Home Networks. Home internet networks are not normally equipped to process the size or sensitivity of a business’s information. With increasingly connected household items, the number of connection points are high, and often the security for those nodes are low to non-existent. Here are just a few risk-points on a home network:
- Software downloaded from untrustworthy sources. Printer drivers, group chat applications, and the like often come with internet downloads available. However, these third-party websites may not always be approved by an information technology team, and therefore pose a risk if downloaded. On an enterprise-level, consider instituting administrative controls prohibiting download of applications onto devices used for work purposes without administrative approval.
- Updates and Patches. When trusted sources do push updates or patches, download them. These enhancements may provide up-to-date protection of the system against new vulnerabilities.
- Secure the IoT. Many devices connect to home networks, from refrigerators, to baby monitors, to document scanners. Consider moving devices processing sensitive information to a separate network than, for example, a Roomba that currently picks up the remnants of your quarantine snacks. The same goes for minimizing the use of personal email for business, as the personal system may not have sufficiently robust security controls.
- Minimize Family Sharing. Allowing roommates, children, or partners to access your work devices creates its own security risk. While you can likely trust your loved ones not to steal company secrets, children are often not informed on cybersecurity risks, and sharing devices with an unknowing third party obfuscates your own safety and conscientiousness.
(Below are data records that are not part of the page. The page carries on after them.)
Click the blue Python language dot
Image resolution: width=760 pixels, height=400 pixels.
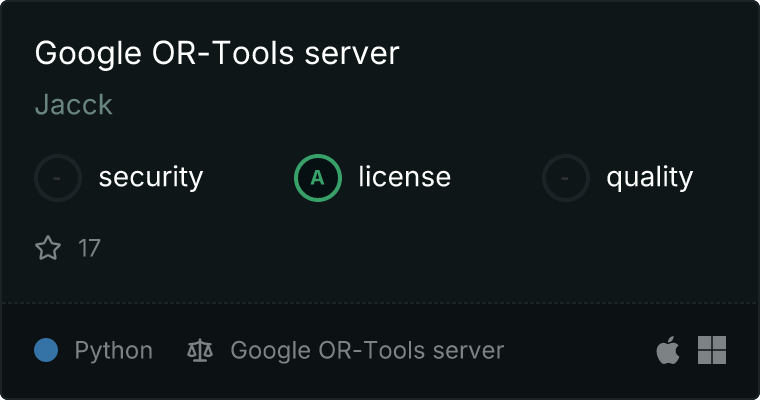(x=46, y=350)
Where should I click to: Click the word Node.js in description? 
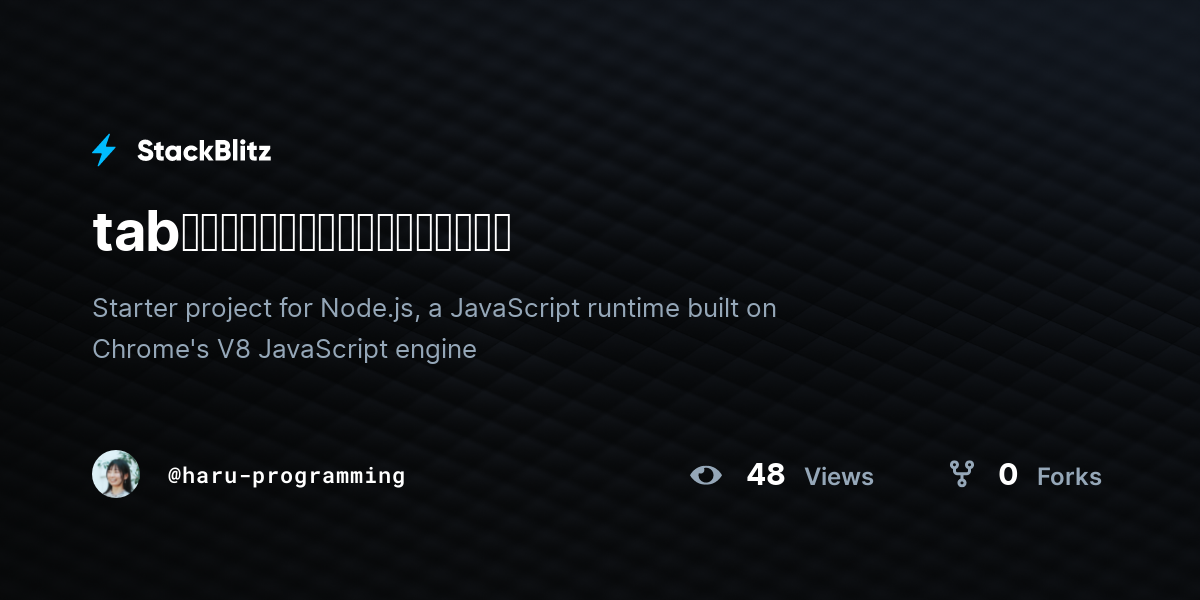pos(367,308)
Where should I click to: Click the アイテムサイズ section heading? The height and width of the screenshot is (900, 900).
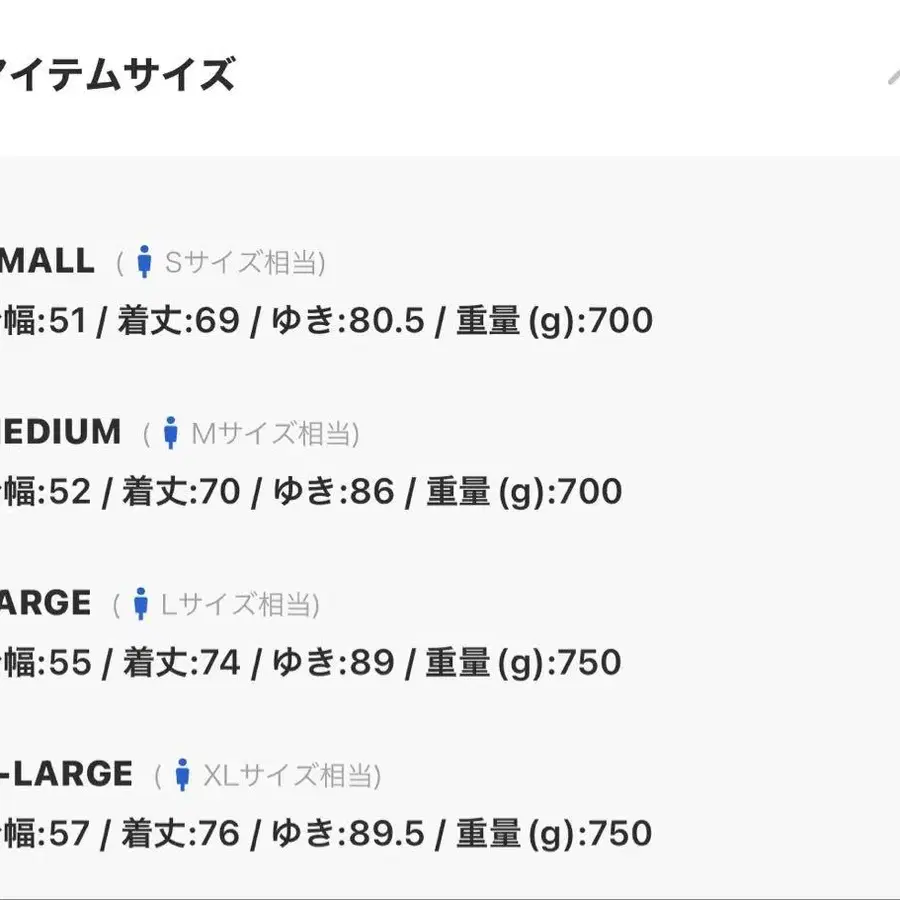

The first priority during this global crisis is to stay physically safe and healthy. As we endeavor to flatten the curve, we are learning to live and work in a very different environment. Unfortunately, the landscape for cyber related risks and pitfalls quickly changes. The dangers to networks and their users are seemingly endless and vary by organization and industry (See this Pillsbury article detailing even more cyber fraud threats and their mitigants). This new normal means there are a new set of cybersecurity risks to care for. But a proactive and educated approach to a safe virtual lifestyle, with awareness of effective work from home security, and security of service providers, is vital.